Books make the writer / Clothes make the boss

Paul Auster reading from his own book at the Brooklyn Book Festival, September 2012; he is seated before a wired microphone; he wears reading glasses and a disapproving expression
editrrix [CC BY-SA 2.0] via Wikimedia Commons

Today: David Roth, an editor and co-owner at Defector; and writer B.K. Epler.


Issue No. 76

A Big One for Me
David Roth

Professional Attire
B.K. Epler


A Big One for Me

by David Roth

My father didn’t enter retirement so much as he was overtaken by it, and that negotiation is ongoing even though it is pretty well resolved in point of fact. Outside my childhood bedroom, he is retired. But inside that room, crowded in with the bed I slept in as a kid and the bookshelves I filled as a teenager, is all the stuff from his old office he couldn’t or wouldn’t give away. There’s a big desktop computer sprawled over a capacious L-shaped wooden desk, near framed photos of my sister and of me in sports uniforms and at graduations. On the other side of the room is an office-sized copier/scanner; it blinks and beeps and whirrs at strange intervals, as if waking with a start from a fitful sleep. Reams of printer paper slump by the door to the attic like drowsy bouncers. 

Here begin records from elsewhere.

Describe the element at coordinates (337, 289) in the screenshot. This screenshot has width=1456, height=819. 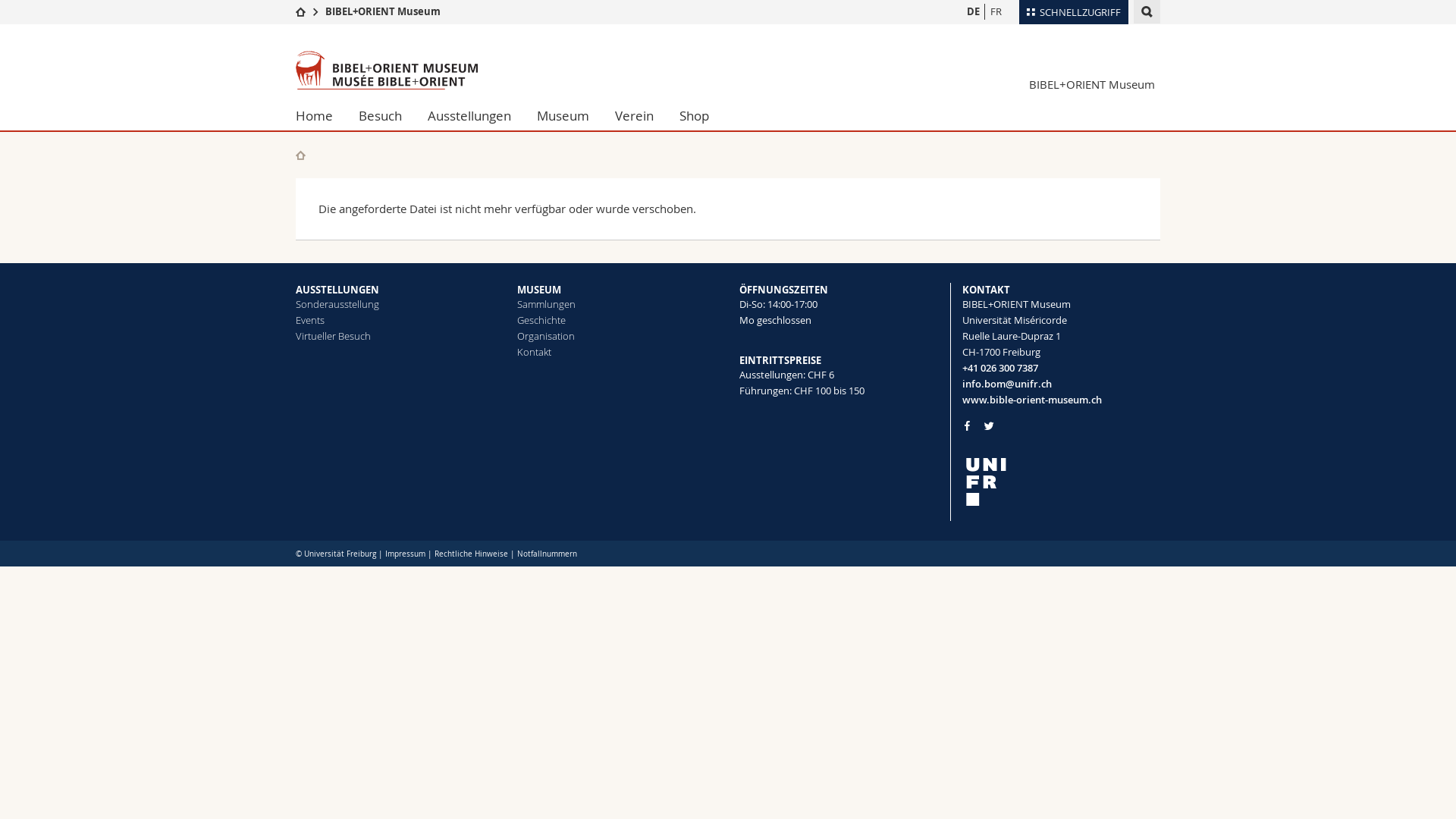
I see `'AUSSTELLUNGEN'` at that location.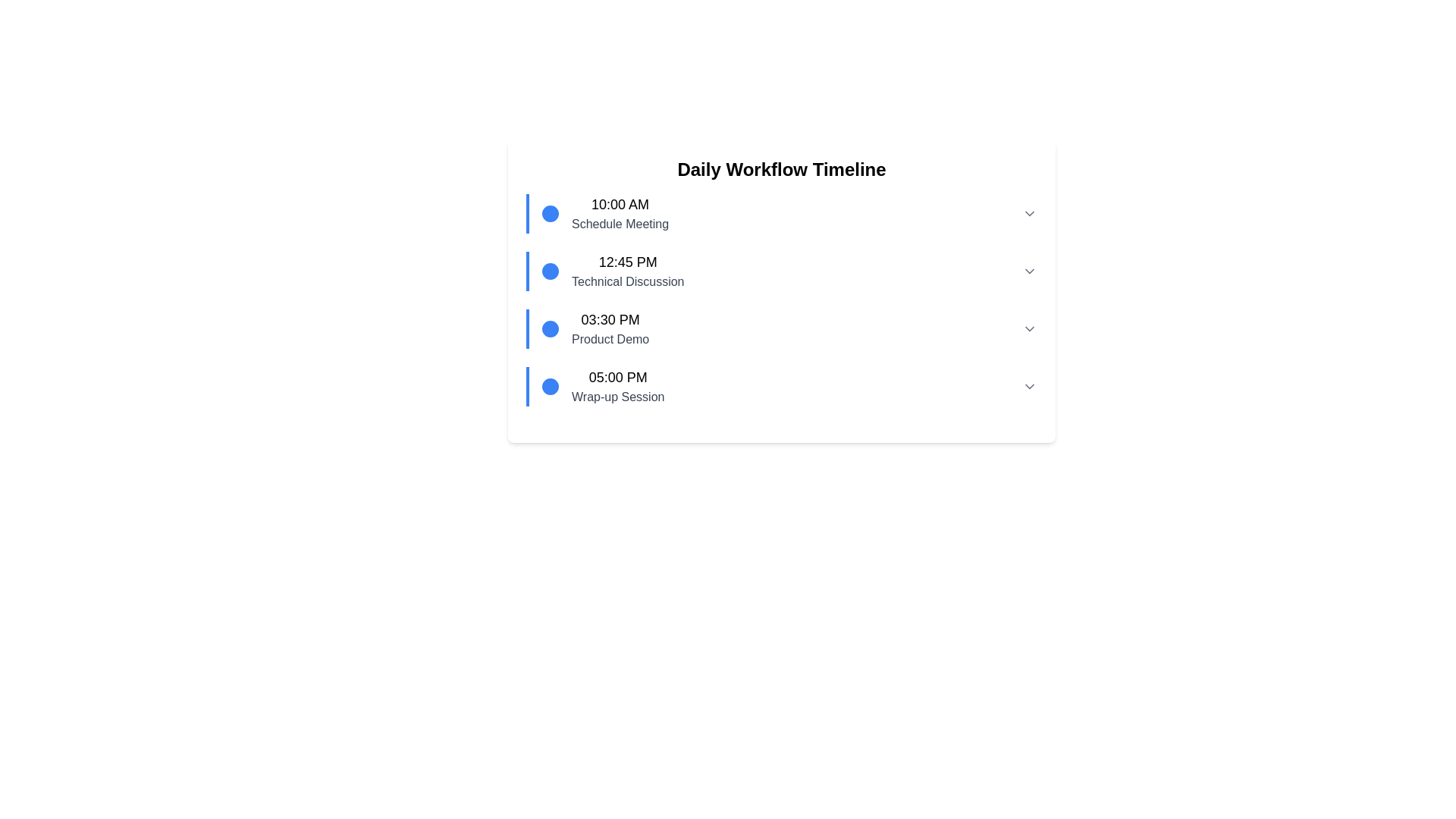  I want to click on the second entry in the daily workflow timeline, so click(782, 271).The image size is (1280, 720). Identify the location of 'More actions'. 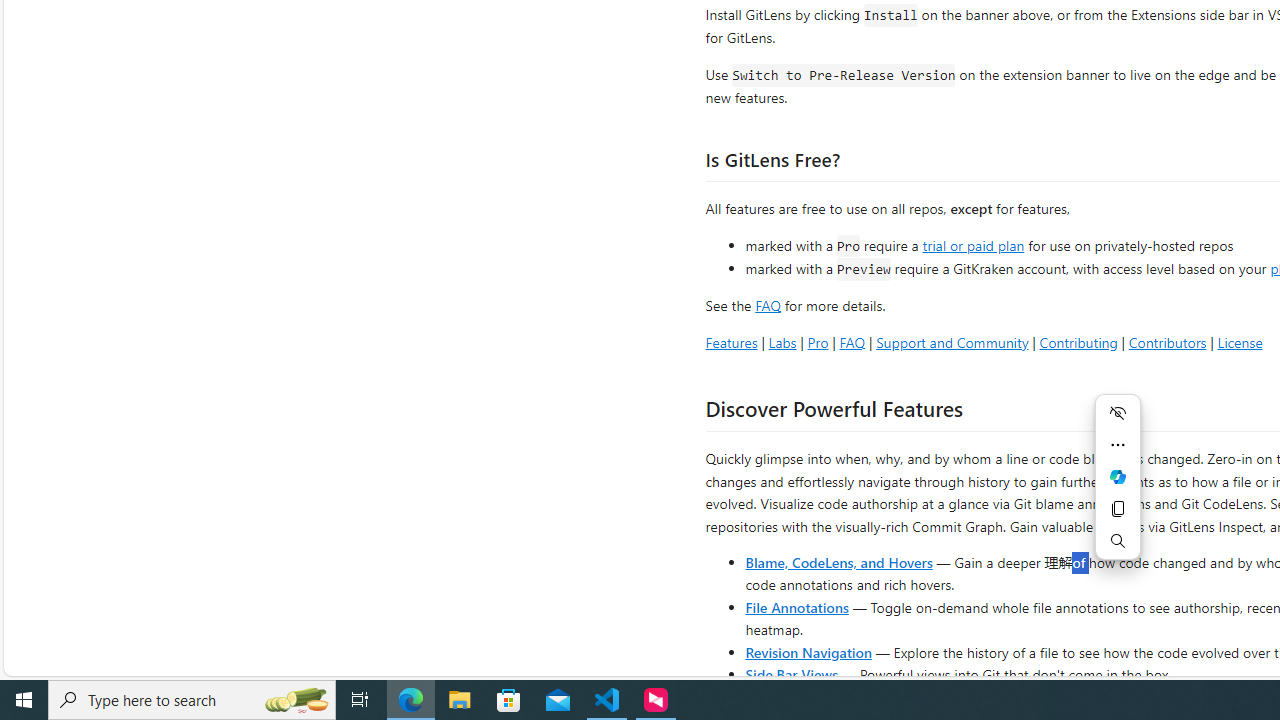
(1117, 443).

Every morning my dad goes into that room because it is where the work stuff is, and there he encounters the fact that there is no work to do. Lately he has been reading my books—which, of all the things that a man who spent decades defining himself through his work might do in this situation, plowing through the paperback I left behind in New Jersey when I went off to college is probably among the healthier options. This says less about the merits of Martin Amis’s 1997 novel Night Train than it does about the alternatives; it is saying nothing at all for the experience of hearing your father recap that book’s plot over the phone. But also consider the alternatives.